Cela a choqué l’opinion publique, ce qui est une bonne chose. Cela dit, une enquête est en cours. Quand vous faites une saisie, l’important est de montrer la quantité. Je n’étais pas sur place. J’ai été à la police. A-t-elle pris les précautions nécessaires pour mesurer ? Y a-t-il eu un suivi ? C’est peut-être une personne qui a fauté. Mais ça, c’est l’enquête qui le déterminera. C’est une bonne chose dans le sens qu’un scandale oblige les gens à repenser le système. Si on le laisse ouvert, il y aura toujours des gens qui profiteront des loopholes pour faire leurs petits jeux à eux.

Puis, dans tous les systèmes, certains ne peuvent résister à la tentation. Les trafiquants et leurs réseaux externes ont tous les moyens pour corrompre. Ils sont bien rôdés. On a vu le rapport Lam Shang Leen. Personne n’a été étonné de voir ces personnes qui n’ont pas été exemptes de tout blâme.

À qui la faute pour cet enlisement dans la drogue ?
Dans la société, on a cette blame culture. Quand j’étais à la police, dès qu’un problème survenait, on vous disait que c’est à cause de la Traffic Branch, de l’Anti-Drug and Smuggling Unit, de la Criminal Investigation Division, etc. Comme si on s’en dissociait. Il faudrait plutôt s’unir et voir comment combattre le problème.

Évidemment, il faut dénoncer les carences. La société criera que la police ne fait pas son travail. Il se peut que la police soit à blâmer, je ne dis pas le contraire. Mais à elle seule, elle ne pourra pas combattre la drogue. C’est une guerre impliquant tout le monde. Beaucoup vous diront que ce n’est pas leur problème mais plutôt celui des régions défavorisées. Or, l’histoire prouve l’inverse. La toxicomanie touche même les classes les plus aisées, voire les collèges les plus réputés.

Est-ce un manque de stratégie de l’État pour gérer ce problème ?
Je ne veux pas critiquer. Mais l’État a d’autres priorités. Ce qui intéresse les politiciens à Maurice, ce sont les élections générales. C’est en réaction aux attentes des votants qu’ils agissent. Bien que certains soient de bonne volonté, il n’y a pas de travail méthodique sur le long terme pour combattre ces fléaux qui attaquent Maurice.

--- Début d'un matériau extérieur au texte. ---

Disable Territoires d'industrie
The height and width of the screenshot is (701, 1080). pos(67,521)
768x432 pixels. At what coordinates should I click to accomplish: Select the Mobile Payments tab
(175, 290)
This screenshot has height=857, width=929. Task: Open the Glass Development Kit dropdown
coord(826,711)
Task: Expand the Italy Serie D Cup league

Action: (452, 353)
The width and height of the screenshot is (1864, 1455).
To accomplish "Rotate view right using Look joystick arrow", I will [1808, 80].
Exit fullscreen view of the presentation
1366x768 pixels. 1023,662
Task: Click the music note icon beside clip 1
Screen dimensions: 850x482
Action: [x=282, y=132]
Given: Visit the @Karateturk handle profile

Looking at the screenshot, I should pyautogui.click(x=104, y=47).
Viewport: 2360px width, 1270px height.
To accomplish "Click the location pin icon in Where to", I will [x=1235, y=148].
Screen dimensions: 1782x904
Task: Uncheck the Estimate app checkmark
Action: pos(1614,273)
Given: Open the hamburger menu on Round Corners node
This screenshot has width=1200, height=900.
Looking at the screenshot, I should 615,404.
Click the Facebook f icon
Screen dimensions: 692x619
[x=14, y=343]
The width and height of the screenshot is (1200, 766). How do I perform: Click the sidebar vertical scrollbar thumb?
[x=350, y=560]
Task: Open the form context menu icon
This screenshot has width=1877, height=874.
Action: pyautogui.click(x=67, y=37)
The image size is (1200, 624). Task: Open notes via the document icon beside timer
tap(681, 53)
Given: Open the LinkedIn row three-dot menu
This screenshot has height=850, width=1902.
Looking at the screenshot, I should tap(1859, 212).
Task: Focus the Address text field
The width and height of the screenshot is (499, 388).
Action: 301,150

Quelles sont les vraies solutions ?
D’abord, il faut être optimiste. Les trafiquants sont minoritaires. Et les gens sont à 99 % contre la drogue. Il faut créer cette synergie à tous les niveaux. Quand on voit les mamans des drogués, vous n’imaginez pas tout ce qu’elles subissent. On en a récemment vu plusieurs se réunir et s’entraider. C’est un travail fort. Les gens devraient être proactifs et ne pas attendre que leur enfant soit happé par ce fléau. Il faudrait apprendre les signes d’alerte et s’investir.